What is needed:
Please change "Find the location of" to "Give the position of" in the records between the line holding "on eco-modus-dialog: Configuratie" and the line holding "center [14, 14].", inclusive. Write out those lines again with everything else left the same.

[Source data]
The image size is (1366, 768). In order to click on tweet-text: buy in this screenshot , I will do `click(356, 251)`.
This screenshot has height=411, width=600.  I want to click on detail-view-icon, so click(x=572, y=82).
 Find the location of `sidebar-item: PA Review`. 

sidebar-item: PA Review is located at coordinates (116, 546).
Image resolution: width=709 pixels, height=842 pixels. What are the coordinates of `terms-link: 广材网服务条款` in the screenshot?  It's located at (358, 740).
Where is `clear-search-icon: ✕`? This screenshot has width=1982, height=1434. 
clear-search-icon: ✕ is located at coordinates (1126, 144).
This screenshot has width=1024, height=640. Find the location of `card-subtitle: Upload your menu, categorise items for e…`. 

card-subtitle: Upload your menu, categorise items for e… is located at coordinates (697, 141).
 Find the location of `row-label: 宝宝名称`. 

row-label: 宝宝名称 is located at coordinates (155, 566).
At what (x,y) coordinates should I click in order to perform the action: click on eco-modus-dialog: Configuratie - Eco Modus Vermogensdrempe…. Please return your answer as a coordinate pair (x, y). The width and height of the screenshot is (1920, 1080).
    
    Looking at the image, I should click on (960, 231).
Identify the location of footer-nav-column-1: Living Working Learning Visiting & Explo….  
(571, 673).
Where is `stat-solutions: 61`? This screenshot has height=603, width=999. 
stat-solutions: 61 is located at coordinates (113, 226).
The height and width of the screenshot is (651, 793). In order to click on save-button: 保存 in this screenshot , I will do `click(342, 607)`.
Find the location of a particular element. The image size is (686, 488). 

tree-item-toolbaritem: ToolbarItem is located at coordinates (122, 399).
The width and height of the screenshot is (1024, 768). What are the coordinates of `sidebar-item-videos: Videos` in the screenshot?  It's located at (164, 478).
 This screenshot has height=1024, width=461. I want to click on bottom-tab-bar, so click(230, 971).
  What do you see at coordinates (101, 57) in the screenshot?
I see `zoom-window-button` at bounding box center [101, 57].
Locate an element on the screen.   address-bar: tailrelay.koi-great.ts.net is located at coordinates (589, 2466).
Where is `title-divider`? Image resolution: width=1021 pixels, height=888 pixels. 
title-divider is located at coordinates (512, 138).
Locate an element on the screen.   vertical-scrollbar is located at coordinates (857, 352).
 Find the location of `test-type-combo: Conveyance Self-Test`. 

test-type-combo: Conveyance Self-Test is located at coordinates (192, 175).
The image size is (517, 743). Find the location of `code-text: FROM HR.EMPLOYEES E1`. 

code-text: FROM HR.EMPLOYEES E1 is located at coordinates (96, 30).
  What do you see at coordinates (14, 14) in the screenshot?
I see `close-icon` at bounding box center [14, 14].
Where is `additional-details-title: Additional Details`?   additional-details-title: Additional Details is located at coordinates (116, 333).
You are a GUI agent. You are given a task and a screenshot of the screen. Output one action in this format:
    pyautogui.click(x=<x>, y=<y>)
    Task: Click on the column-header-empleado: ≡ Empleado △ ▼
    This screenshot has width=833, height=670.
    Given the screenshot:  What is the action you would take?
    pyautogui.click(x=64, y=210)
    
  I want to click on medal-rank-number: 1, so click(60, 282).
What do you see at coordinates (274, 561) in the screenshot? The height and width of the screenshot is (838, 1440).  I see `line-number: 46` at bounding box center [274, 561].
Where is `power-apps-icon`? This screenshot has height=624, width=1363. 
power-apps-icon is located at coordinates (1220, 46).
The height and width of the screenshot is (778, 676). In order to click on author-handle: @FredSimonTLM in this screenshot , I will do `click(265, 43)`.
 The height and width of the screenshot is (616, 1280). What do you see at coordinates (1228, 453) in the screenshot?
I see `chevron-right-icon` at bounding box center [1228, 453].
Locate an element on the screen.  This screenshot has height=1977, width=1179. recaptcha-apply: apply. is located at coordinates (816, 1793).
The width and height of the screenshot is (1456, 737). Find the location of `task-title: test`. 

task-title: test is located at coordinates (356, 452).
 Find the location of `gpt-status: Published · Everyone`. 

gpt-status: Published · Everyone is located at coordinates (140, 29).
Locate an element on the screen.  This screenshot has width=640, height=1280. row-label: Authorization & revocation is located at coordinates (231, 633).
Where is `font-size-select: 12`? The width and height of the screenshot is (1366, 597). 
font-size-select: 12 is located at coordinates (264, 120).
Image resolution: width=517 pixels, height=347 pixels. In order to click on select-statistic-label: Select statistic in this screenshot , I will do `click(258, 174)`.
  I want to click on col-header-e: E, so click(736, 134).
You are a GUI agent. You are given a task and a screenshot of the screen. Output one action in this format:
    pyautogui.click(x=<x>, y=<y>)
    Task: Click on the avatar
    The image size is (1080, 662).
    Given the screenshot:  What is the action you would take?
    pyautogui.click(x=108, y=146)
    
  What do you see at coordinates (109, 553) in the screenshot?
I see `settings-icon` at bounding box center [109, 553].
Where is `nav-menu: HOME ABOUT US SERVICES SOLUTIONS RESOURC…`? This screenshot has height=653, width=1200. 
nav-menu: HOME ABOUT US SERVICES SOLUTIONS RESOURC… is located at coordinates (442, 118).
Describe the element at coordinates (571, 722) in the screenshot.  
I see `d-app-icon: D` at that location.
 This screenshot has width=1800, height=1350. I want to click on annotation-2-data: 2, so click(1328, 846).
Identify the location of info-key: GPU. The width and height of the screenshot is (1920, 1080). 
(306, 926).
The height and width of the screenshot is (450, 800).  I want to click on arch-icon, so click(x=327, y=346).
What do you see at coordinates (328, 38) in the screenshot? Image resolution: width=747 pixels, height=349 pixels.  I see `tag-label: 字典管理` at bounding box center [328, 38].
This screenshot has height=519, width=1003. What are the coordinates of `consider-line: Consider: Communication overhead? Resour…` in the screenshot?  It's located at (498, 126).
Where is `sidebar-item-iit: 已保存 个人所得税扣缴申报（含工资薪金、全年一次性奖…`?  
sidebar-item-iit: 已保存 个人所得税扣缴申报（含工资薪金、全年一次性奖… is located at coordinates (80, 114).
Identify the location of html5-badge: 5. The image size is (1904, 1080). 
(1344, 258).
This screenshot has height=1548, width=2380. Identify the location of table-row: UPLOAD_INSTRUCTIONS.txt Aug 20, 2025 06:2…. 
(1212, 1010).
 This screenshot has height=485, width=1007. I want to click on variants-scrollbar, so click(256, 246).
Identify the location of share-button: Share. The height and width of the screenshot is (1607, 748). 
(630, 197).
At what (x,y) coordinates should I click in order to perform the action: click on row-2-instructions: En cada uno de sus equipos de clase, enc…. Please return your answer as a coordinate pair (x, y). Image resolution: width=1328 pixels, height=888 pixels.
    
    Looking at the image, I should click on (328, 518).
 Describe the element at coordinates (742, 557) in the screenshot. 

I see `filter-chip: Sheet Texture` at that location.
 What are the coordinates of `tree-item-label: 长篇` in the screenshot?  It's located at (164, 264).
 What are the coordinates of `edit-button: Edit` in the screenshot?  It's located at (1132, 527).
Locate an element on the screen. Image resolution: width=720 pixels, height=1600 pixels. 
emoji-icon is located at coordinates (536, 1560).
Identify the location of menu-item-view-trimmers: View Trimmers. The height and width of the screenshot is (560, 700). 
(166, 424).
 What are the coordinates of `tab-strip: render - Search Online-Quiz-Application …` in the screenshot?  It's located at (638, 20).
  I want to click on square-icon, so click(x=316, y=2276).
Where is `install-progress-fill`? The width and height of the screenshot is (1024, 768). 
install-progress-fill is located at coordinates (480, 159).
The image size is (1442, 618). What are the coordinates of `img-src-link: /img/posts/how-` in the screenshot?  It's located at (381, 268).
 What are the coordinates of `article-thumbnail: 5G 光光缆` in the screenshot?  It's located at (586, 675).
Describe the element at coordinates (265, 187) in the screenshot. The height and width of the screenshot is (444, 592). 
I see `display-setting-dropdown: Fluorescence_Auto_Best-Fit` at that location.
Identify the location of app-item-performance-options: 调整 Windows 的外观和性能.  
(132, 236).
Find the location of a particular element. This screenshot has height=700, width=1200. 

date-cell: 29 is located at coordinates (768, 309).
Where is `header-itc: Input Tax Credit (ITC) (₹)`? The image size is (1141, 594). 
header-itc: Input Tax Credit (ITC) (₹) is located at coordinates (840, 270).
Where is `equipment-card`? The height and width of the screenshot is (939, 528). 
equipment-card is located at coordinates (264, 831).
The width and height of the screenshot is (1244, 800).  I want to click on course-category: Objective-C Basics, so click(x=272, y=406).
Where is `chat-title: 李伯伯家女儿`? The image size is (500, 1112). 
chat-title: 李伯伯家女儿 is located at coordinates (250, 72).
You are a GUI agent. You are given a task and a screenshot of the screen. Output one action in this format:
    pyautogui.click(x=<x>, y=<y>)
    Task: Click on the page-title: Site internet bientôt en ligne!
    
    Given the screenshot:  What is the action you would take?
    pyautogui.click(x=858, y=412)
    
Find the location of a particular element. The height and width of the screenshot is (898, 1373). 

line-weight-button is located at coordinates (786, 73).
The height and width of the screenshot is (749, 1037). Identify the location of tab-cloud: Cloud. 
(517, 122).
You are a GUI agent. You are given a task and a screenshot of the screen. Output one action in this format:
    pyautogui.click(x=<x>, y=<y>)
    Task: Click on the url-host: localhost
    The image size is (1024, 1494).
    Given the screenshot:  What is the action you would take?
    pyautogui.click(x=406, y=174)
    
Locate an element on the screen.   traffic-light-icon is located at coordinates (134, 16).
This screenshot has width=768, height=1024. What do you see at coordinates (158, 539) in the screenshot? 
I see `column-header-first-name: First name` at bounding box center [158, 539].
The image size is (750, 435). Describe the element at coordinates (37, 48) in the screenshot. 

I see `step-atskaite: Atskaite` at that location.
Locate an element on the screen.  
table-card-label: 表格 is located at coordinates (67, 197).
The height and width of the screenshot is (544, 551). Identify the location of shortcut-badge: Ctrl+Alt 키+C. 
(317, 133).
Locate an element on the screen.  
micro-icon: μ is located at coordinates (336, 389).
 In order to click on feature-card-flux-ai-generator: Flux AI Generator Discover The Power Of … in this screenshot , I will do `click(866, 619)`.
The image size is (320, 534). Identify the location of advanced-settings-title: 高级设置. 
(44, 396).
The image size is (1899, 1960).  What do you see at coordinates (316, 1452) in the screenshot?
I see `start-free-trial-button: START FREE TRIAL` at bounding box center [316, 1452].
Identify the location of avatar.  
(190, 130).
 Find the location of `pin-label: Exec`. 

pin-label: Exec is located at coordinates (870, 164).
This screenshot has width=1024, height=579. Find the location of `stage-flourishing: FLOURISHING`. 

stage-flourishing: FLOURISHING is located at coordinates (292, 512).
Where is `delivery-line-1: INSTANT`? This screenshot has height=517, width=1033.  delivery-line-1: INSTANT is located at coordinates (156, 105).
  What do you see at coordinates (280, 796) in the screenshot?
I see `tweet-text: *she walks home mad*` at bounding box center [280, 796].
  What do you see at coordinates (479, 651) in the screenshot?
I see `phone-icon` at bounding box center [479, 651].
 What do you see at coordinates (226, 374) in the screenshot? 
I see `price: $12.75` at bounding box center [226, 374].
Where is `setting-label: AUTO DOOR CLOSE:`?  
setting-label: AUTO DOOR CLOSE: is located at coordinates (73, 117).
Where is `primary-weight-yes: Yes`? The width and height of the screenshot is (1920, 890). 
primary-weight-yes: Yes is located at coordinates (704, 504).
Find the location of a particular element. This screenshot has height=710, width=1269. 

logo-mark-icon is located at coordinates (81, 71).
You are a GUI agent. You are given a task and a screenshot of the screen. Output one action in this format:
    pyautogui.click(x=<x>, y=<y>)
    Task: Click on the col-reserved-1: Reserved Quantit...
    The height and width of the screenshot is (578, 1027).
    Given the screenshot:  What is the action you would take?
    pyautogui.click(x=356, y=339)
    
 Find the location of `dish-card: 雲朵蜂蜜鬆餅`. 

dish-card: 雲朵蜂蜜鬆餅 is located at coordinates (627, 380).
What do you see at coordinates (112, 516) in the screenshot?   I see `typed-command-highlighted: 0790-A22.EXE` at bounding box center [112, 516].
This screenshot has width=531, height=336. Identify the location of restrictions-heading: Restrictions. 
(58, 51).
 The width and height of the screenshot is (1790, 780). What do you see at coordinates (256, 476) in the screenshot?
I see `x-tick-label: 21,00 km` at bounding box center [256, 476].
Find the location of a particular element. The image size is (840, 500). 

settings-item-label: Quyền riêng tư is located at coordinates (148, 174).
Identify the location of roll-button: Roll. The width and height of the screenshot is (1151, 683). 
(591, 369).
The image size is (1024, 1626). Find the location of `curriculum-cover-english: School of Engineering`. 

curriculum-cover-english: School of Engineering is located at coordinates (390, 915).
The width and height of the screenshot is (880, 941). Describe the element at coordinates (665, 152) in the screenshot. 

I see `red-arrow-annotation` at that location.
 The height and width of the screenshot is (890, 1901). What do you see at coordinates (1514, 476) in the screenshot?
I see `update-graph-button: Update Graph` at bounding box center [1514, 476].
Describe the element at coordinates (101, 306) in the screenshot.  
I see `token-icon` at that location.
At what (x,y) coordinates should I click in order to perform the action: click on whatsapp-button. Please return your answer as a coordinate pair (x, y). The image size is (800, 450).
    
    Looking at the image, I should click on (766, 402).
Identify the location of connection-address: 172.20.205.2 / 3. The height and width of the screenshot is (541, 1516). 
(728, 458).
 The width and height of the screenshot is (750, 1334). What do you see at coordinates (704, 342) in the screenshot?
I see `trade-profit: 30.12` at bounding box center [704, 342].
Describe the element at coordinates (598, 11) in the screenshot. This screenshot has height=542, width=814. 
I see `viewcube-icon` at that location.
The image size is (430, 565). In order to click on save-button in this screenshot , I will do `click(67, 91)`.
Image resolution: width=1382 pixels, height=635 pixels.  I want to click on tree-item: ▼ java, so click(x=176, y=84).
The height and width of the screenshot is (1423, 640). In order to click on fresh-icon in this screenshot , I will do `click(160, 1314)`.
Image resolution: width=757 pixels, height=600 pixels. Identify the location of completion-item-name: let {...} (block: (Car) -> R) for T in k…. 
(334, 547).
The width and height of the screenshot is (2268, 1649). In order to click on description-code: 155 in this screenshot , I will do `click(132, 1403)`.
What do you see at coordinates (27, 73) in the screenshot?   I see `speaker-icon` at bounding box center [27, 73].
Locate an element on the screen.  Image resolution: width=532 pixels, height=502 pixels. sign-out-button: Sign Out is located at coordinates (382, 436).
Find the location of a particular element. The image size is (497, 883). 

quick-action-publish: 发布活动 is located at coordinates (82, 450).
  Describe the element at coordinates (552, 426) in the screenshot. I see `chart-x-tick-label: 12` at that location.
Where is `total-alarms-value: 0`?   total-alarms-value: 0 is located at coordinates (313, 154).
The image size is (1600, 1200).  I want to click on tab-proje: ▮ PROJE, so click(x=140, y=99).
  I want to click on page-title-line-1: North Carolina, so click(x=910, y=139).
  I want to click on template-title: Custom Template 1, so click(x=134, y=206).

Reply:
At what (x,y) coordinates should I click in order to perform the action: click on eco-modus-dialog: Configuratie - Eco Modus Vermogensdrempe…. Please return your answer as a coordinate pair (x, y). The width and height of the screenshot is (1920, 1080).
    
    Looking at the image, I should click on (960, 231).
Identify the location of footer-nav-column-1: Living Working Learning Visiting & Explo….  
(571, 673).
Where is `stat-solutions: 61`? This screenshot has height=603, width=999. 
stat-solutions: 61 is located at coordinates (113, 226).
The height and width of the screenshot is (651, 793). In order to click on save-button: 保存 in this screenshot , I will do `click(342, 607)`.
Give the position of a particular element. The image size is (686, 488). 

tree-item-toolbaritem: ToolbarItem is located at coordinates (122, 399).
The width and height of the screenshot is (1024, 768). What are the coordinates of `sidebar-item-videos: Videos` in the screenshot?  It's located at (164, 478).
 This screenshot has height=1024, width=461. I want to click on bottom-tab-bar, so click(230, 971).
  What do you see at coordinates (101, 57) in the screenshot?
I see `zoom-window-button` at bounding box center [101, 57].
Locate an element on the screen.   address-bar: tailrelay.koi-great.ts.net is located at coordinates (589, 2466).
Where is `title-divider`? Image resolution: width=1021 pixels, height=888 pixels. 
title-divider is located at coordinates (512, 138).
Locate an element on the screen.   vertical-scrollbar is located at coordinates (857, 352).
 Give the position of `test-type-combo: Conveyance Self-Test`. 

test-type-combo: Conveyance Self-Test is located at coordinates (192, 175).
The image size is (517, 743). Give the position of `code-text: FROM HR.EMPLOYEES E1`. 

code-text: FROM HR.EMPLOYEES E1 is located at coordinates (96, 30).
  What do you see at coordinates (14, 14) in the screenshot?
I see `close-icon` at bounding box center [14, 14].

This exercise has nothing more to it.